Should Black Friday still be a thing?
In a post-Covid world, should something as shamelessly self-serving as Black Friday even still exist?
We are a little over a month away from the usual Black Friday sales.
In America - where Black Friday was born - this annual sales event is used by retailers to win all-important market share from competitors, and signals the start of the Christmas holiday retail season.
Just about everywhere else in the world, it's a useful time of the year to clear out old, dead stock and experience the joys of having your website crash.

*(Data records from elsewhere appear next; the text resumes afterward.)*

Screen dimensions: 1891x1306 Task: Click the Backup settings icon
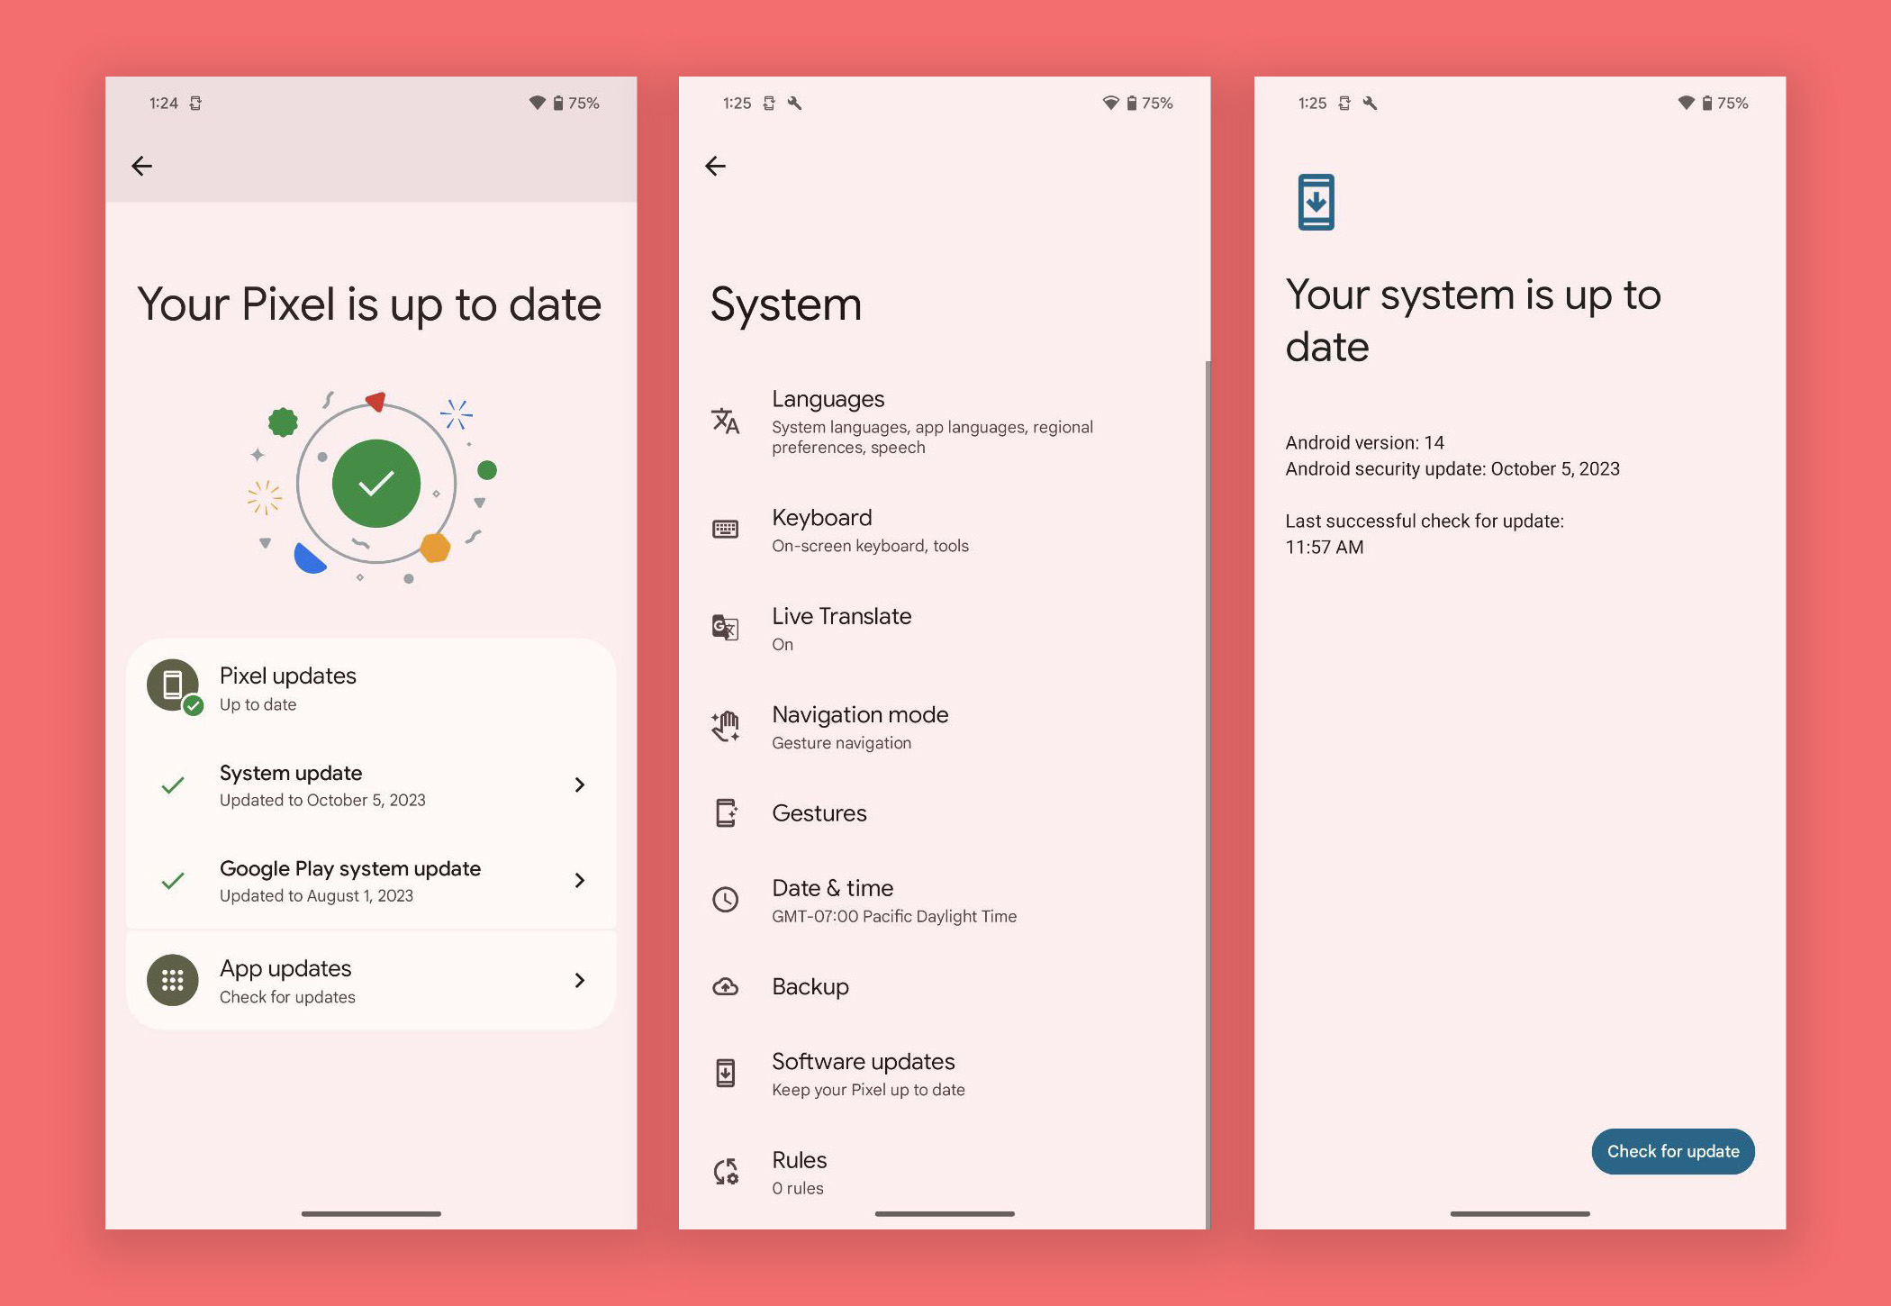[x=727, y=985]
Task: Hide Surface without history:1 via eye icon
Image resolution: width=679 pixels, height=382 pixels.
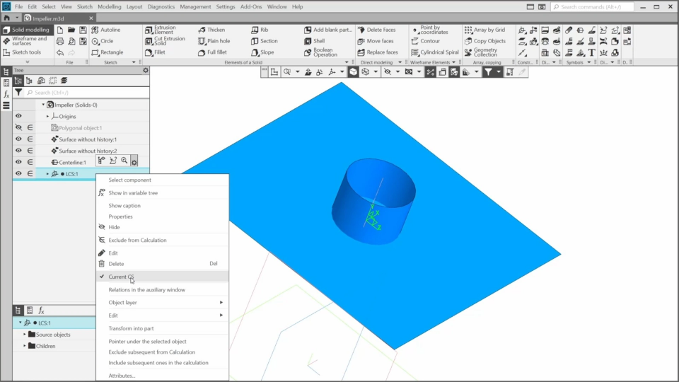Action: click(18, 139)
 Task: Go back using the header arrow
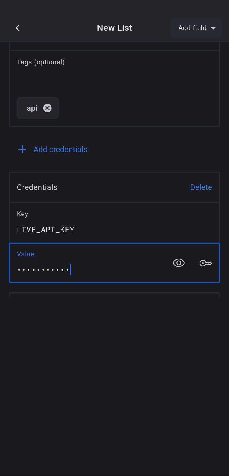pyautogui.click(x=18, y=28)

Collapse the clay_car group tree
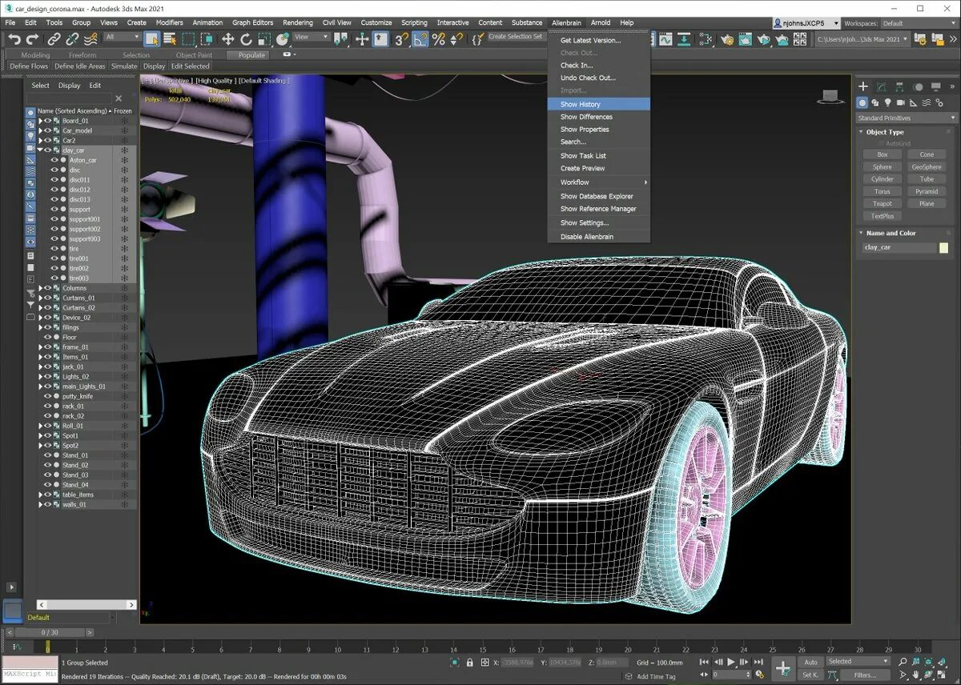click(x=40, y=150)
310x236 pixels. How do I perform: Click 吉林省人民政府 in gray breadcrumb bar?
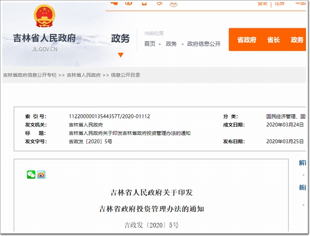(x=84, y=75)
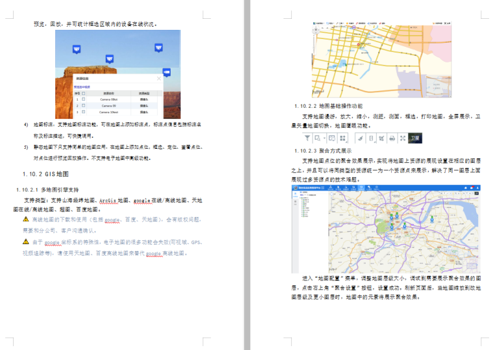Click the crop box-select icon in toolbar
The image size is (493, 350).
[x=380, y=138]
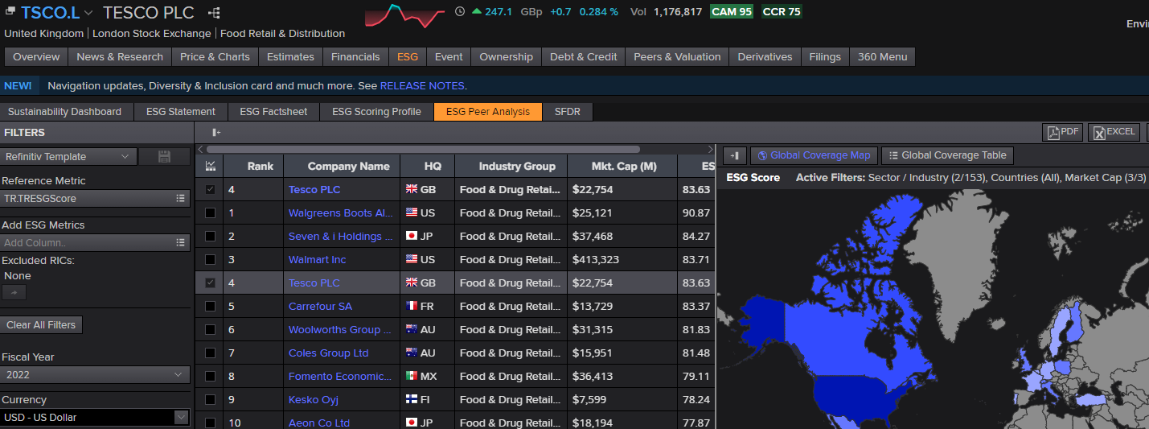The height and width of the screenshot is (429, 1149).
Task: Open the Financials tab
Action: (x=355, y=57)
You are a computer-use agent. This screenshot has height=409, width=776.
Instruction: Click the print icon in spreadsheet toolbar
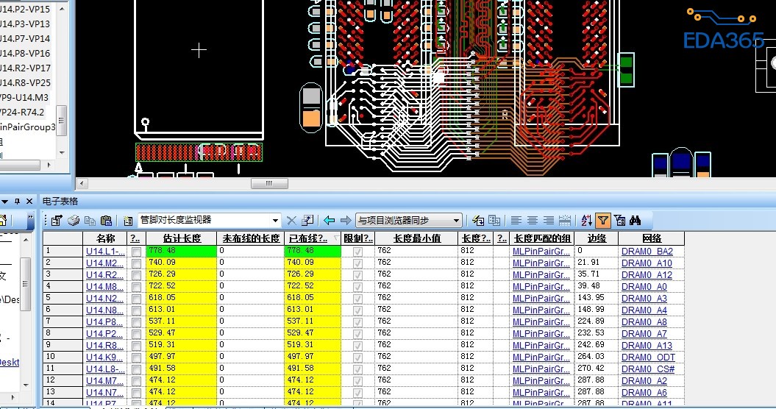click(74, 221)
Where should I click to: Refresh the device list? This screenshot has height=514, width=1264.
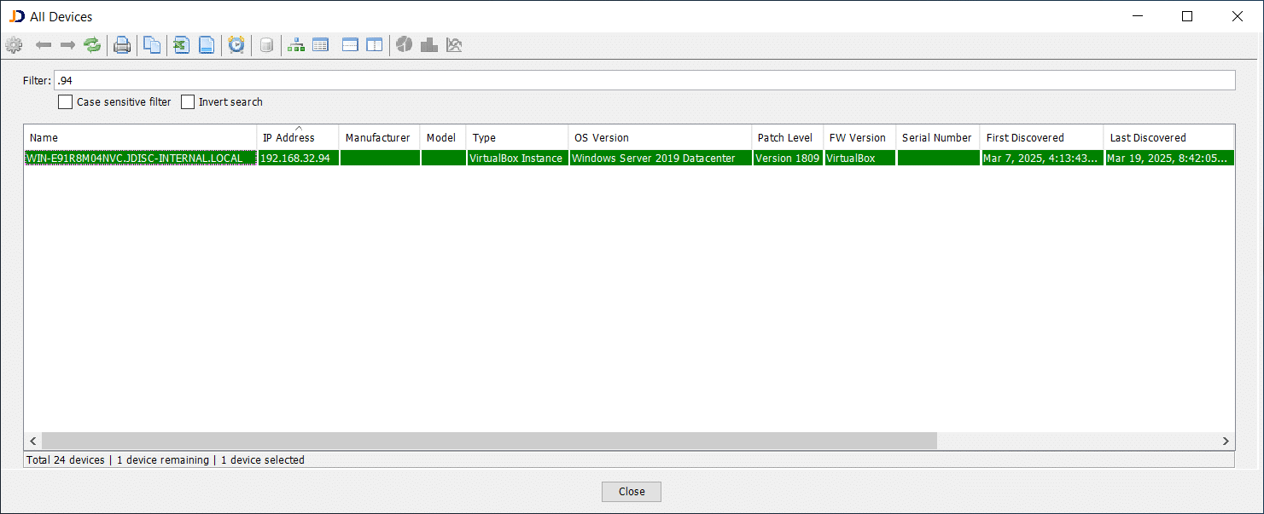pos(92,44)
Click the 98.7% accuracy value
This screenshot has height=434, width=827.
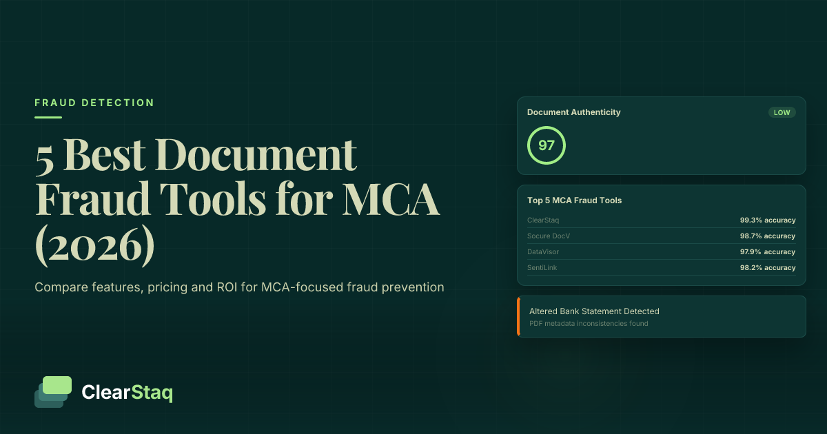768,236
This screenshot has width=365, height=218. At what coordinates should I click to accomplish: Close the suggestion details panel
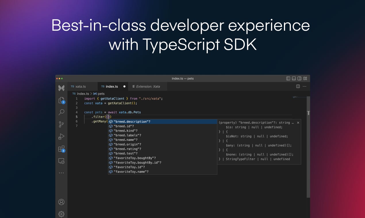tap(298, 122)
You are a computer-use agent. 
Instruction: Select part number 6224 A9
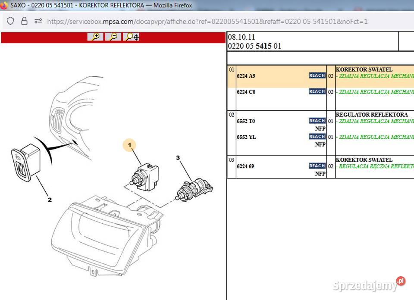(246, 76)
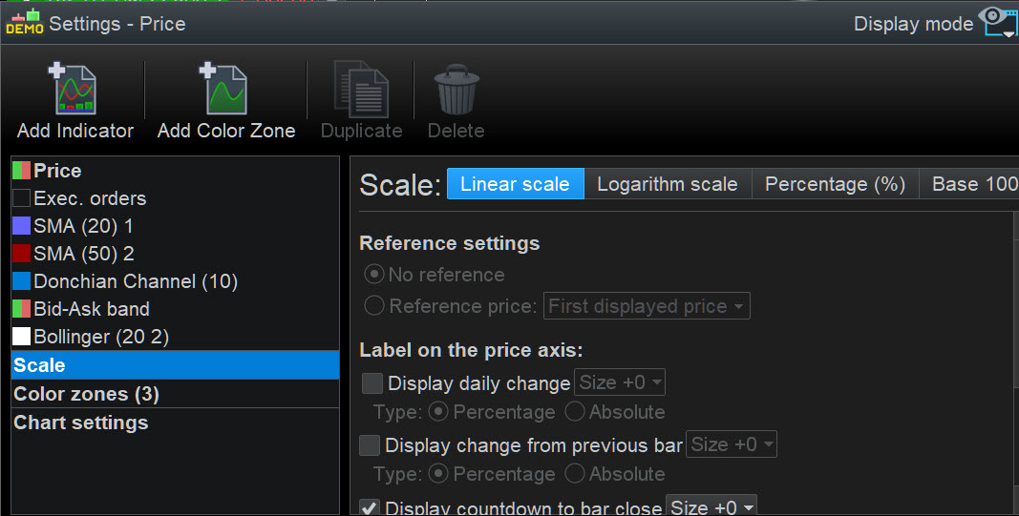The width and height of the screenshot is (1019, 516).
Task: Select Color zones (3) in the list
Action: click(86, 394)
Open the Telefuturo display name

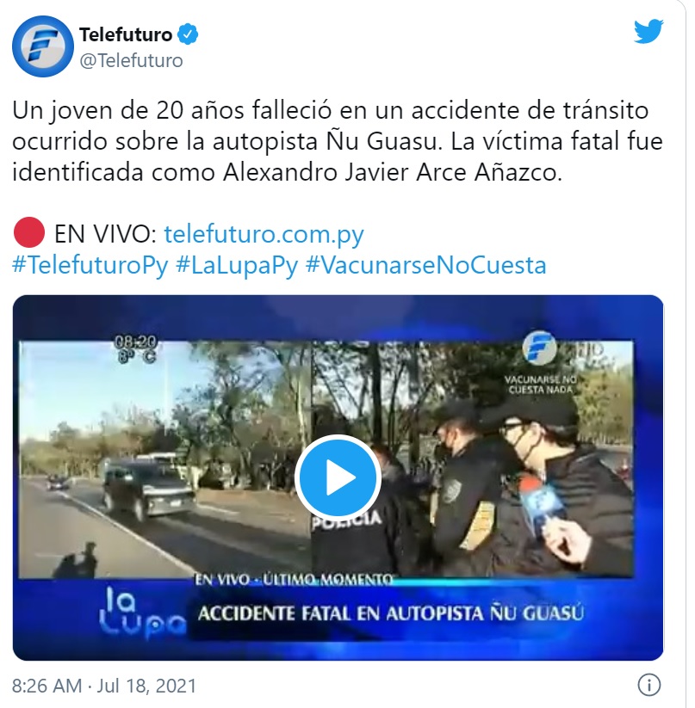coord(126,34)
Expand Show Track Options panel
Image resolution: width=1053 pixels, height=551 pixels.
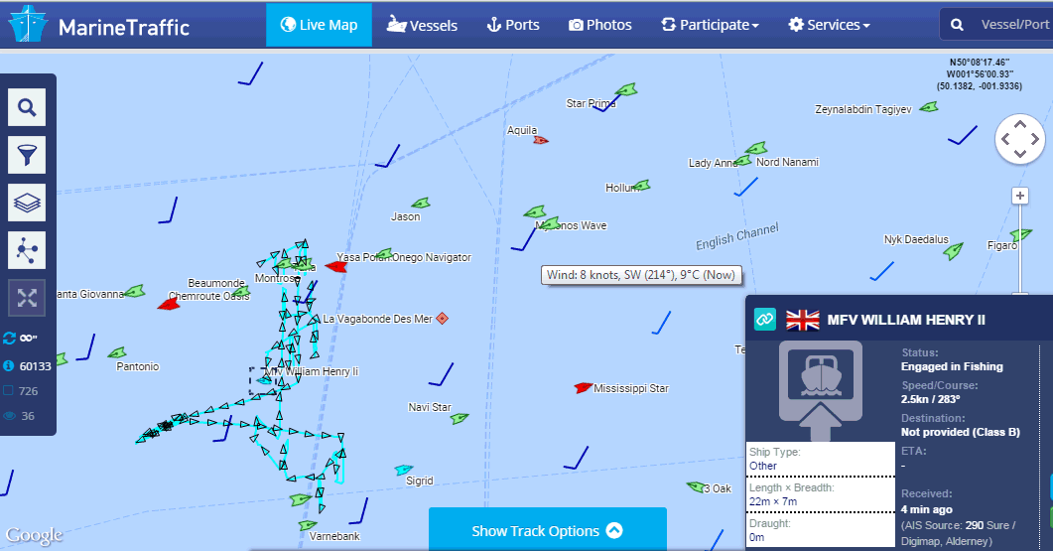pos(547,530)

But is this self-serving, testament to hyper-consumerism still morally relevant after a year where some big retailers have gone bankrupt, others have refused to pay their rent to the shopping malls who's spaces they occupy and widespread layoffs are affecting the lives of staff?
Instead of boosting their own financial bottomline by flogging old stuff to financially distressed consumers - shouldn't retailers rather be using this time to creatively think of better ways to be an important part of a more sustainable consumer future?
In an ideal world the answer is obvious.
But all we don't live in a uniform, morally-mature reality.
For many, the idea of an audacious consumer celebration after the year that we have just had will be appalling.
The concept of buying more unneeded stuff, made mainly in foreign factories that exploit worker's rights, to prop up the inflated bonus cheques of fat cat retail CEOs - is akin to stabbing a wounded orangutan with a blunt pair of scissors.
But for millions of others, Black Friday is a blessing.
It's the one time of the year when they can afford to buy their kids a new pair of school shoes and stock up on much needed toilet paper.
Black Friday as a concept should then be seen as clear evidence of a problem.
Many of us wish that it didn't exist (just like inequality or poverty), but the fact that it does, and that so many look forward to it and rely on it, indicates that the socioeconomic systems that are meant to work for all - are not working as they should.
It's not for retailers then to take the moral high ground and discontinue their participation in Black Friday sales.
It's rather the role of society to eliminate the need for them to exist in the first place.